Document text:

========================================================================

Spring is coming and the flowers are starting to bloom, so I decided to start a search for some rapeseed fields. These yellow flowers are grown for the production of animal feed, vegetable oil and biodiesel. In these last years these cultivation are became quite common also here in the northern part of Italy. Due to photography these fields are good subjects because the homogeneus and thick yellow form. The approach of the day is get a car and travel a bit on the cultivaded area around here.

As you will see from the backstage video today we'll work on aperture and depth of field creating some landscapes wich will describe all the place and then some singular theme images where the focus will be intensified on some part of the image leaving the others to the viewer imagination.

On the first part of the backstage (0:00 - 2:15) I'm taking some descriptive images that, like the name implies, tells a story of the place. Landscape shooting calls most often upon the wide angle lenses such as 35mm, 28mm, 24mm and 20mm focal lengths. It someting happens that a storytelling composition need to be shoot with a moderate telephoto bause we need to exclude most of the place around the framing. The first field we met was quite small and encircled by some bush and trees with a small town in the background. Getting too close to the filend will be hide the belltower and the mountains on the background, so I took the first shoot with a tele lens a 70-200mm. By the way regardless of the lens choice, there is one constant: a quite small lens opening is the rule.

========================================================================

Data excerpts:
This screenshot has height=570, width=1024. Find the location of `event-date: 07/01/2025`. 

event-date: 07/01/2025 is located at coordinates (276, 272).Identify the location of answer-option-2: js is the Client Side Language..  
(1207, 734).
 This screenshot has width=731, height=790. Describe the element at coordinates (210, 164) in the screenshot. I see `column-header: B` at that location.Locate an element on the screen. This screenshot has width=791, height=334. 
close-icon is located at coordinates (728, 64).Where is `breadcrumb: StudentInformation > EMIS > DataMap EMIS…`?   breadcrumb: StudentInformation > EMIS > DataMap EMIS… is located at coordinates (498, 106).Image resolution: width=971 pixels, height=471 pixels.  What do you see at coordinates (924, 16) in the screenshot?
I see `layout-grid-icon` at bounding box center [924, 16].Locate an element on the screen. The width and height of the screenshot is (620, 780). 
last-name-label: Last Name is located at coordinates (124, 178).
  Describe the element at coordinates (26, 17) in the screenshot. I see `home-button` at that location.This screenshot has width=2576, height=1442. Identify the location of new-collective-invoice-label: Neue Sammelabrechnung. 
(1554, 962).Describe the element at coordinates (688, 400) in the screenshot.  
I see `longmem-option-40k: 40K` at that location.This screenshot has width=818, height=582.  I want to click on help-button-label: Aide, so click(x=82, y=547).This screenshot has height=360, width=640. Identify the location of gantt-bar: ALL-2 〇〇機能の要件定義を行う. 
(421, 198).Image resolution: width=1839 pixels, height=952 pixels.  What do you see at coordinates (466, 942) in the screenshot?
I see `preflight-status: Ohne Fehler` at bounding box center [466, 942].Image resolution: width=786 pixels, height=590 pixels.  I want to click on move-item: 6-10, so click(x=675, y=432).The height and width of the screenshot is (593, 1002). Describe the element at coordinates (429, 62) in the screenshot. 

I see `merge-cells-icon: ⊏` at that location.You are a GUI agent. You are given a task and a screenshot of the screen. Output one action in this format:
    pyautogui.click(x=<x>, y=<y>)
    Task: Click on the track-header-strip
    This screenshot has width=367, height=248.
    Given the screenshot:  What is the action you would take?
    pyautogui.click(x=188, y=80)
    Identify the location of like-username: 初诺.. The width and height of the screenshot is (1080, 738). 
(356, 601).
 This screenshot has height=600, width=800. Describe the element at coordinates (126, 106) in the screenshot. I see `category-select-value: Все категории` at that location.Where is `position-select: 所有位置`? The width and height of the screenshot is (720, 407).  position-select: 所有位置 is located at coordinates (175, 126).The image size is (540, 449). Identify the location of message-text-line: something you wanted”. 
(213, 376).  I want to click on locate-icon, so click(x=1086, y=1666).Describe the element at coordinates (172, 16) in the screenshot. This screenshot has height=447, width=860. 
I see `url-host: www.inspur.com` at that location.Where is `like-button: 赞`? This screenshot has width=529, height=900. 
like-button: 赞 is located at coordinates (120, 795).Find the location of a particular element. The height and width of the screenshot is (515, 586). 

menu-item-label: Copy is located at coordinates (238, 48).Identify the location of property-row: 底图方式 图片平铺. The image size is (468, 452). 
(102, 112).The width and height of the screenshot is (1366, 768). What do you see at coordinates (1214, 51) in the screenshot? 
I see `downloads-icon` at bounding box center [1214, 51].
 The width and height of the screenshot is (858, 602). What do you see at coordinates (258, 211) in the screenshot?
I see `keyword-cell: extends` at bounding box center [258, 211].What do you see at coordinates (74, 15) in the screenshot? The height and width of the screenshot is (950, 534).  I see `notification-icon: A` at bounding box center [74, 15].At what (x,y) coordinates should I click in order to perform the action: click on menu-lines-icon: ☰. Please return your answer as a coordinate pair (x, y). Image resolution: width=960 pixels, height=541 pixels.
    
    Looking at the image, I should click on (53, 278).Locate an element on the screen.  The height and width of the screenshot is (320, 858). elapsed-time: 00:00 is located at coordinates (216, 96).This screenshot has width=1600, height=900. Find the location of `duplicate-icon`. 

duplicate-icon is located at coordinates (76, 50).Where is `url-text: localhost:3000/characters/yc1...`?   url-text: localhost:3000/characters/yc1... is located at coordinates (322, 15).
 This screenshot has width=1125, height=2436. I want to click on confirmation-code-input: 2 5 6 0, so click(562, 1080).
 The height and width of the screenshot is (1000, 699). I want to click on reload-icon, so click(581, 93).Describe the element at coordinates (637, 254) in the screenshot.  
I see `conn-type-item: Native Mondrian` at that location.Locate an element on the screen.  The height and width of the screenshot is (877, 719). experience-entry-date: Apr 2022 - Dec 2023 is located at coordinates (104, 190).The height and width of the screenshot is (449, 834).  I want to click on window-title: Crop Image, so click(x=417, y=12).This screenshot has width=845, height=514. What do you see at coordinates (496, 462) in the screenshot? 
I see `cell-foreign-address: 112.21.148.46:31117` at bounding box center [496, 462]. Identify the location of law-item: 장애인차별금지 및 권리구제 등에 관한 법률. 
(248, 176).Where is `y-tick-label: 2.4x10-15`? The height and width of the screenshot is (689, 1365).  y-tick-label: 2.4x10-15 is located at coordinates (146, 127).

========================================================================

Work to complete:
[a] For each statement marked (i), (ii) and (iii), say yes or no to whether the rapeseed photography text agrees with it, and quote the text's exact deciding words. (i) The yellow flowers are grown to produce animal feed, vegetable oil and biodiesel. (ii) The first field visited was large and open. (iii) The first shot was taken with a wide angle lens.
[b] Rewrite the rapeseed photography text from "As you will" up to and including "the viewer imagination.", swapping "aperture" for "focal length".
These lines are separate material, unrelated to the text.

Completed exercise:
[a]
(i) Yes: "These yellow flowers are grown for the production of animal feed, vegetable oil and biodiesel."
(ii) No: "The first field we met was quite small and encircled by some bush and trees"
(iii) No: "so I took the first shoot with a tele lens a 70-200mm"

[b]
As you will see from the backstage video today we'll work on focal length and depth of field creating some landscapes wich will describe all the place and then some singular theme images where the focus will be intensified on some part of the image leaving the others to the viewer imagination.